* [RECORDS]
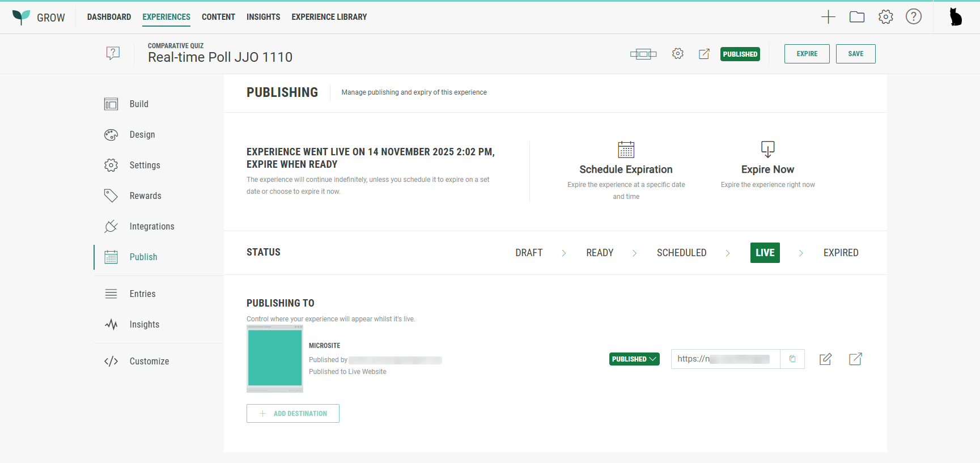This screenshot has width=980, height=463.
Task: Go to the Design sidebar section
Action: point(142,135)
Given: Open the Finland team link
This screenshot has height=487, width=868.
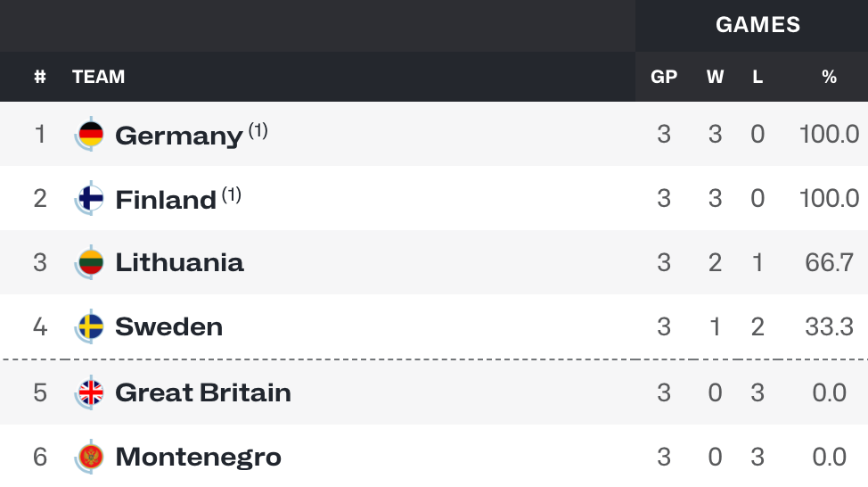Looking at the screenshot, I should [x=166, y=200].
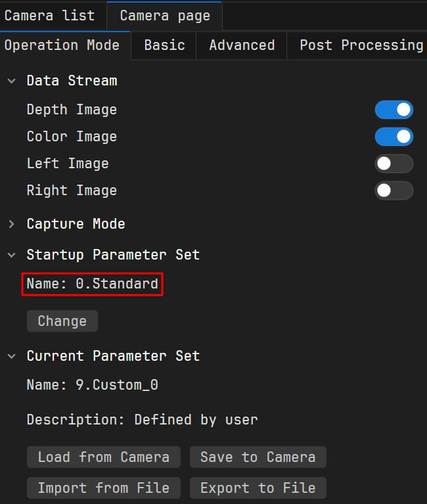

* [THE TASK]
Please print exactly the lines from the line containing "Given: Open the Finland team link" through the end of the records above, both included, leaving out every picture.

* [ANSWER SECTION]
Given: Open the Finland team link
This screenshot has height=487, width=868.
Looking at the screenshot, I should [x=166, y=200].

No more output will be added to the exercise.